Newswise — A famous catchphrase from the 1987 movie Wall Street held that “greed is good.” 

That kind of thinking might fly on the floor of a big stock market, but not so much in the aisles of your local supermarket during the COVID-19 crisis, according to a Johns Hopkins Carey Business School researcher whose latest study examines how people perceive greed when they determine it is harming others.

Erik Helzer, an assistant professor at the Carey School with expertise in conflict management and ethical leadership, has closely followed the reports of stockpiling by retail shoppers amid the pandemic. In the following Q&A, he considers whether such behavior is justifiable, what motivates “acquisitive” shopping, and how visits to the neighborhood grocery may change post-pandemic, among other topics. (The study, co-authored with behavioral scientist Emily Rosenzweig of Ochsner Health, is forthcoming in Organizational Behavior and Human Decision Processes.)

 

QUESTION: People’s shopping methods during the pandemic – especially for grocery-store items – have been labeled with somewhat pejorative terms such as “stockpiling,” “hoarding,” and “panic buying.” To what extent, though, is this behavior mainly a common-sense, self-protective reaction to perceived scarcity?

ERIK HELZER: Stockpiling in times of perceived scarcity is probably a conserved evolutionary tendency. Rats do it, birds do it, and yes, humans do it, too. The things is, we humans can know better – or if we don’t, there have been plenty of wise voices (Maryland Governor Larry Hogan was one) telling us not to fill up our shopping carts with enough toilet paper to last until Labor Day.

I also think it’s important to point out that the scarcity we saw in grocery stores was not due to a breakdown in supply chains or to the coronavirus; it was due to people over-purchasing. By stockpiling, people manufactured scarcity within their own communities.

Your study suggests that greed can cause harm to others, even if the greedy person is unaware of doing so. Do you view the stockpiling and hoarding of retail items during the current crisis as behavior that harms others in any way?

Stockpiling of the sort that wiped out access to necessities, like toilet paper, household cleaners, hand sanitizers, etc., clearly harms other people, both directly and indirectly. Directly, it limits immediate access to basic necessities, particularly for vulnerable groups. That is why in my neighborhood, for example, stores needed to reserve early-morning shopping hours for senior residents, literally to protect them from the stockpilers. Indirectly, stockpiling behavior perpetuates a feeling of psychological threat and scarcity that reverberates throughout communities. Think of those images of the empty shelves in local grocery stores – it is scary to see that. It puts communities on edge, and it can even turn well-intentioned people into stockpilers.

The paper addresses moral judgments of “acquisitive” behavior. Can you say how much of an impact, if any, is felt by the party whose behavior is being judged by others as greedy? Does it, or could it, act as a deterrent?

I think it depends on who does the judging and what is attached to it. If it is a jury judging a banker or corporate executive, and that judgment comes with a criminal or civil penalty or encourages policy change, it can set an example for others and potentially deter future acts of greed. The problem, as we point out in our paper, is that observers don’t always recognize greed as greed until it’s too late – until harm from the acquisitive behavior befalls innocent parties.

- DATASET CONTENT:
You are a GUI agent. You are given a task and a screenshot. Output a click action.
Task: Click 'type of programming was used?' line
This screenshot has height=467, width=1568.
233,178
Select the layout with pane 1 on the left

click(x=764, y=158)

- WORK ITEM: In the Q&A on pandemic stockpiling, what does Erik Helzer say caused the scarcity seen in grocery stores? Answer from the text alone, not the listing.

- TASK RESPONSE: People over-purchasing, not a breakdown in supply chains or the coronavirus.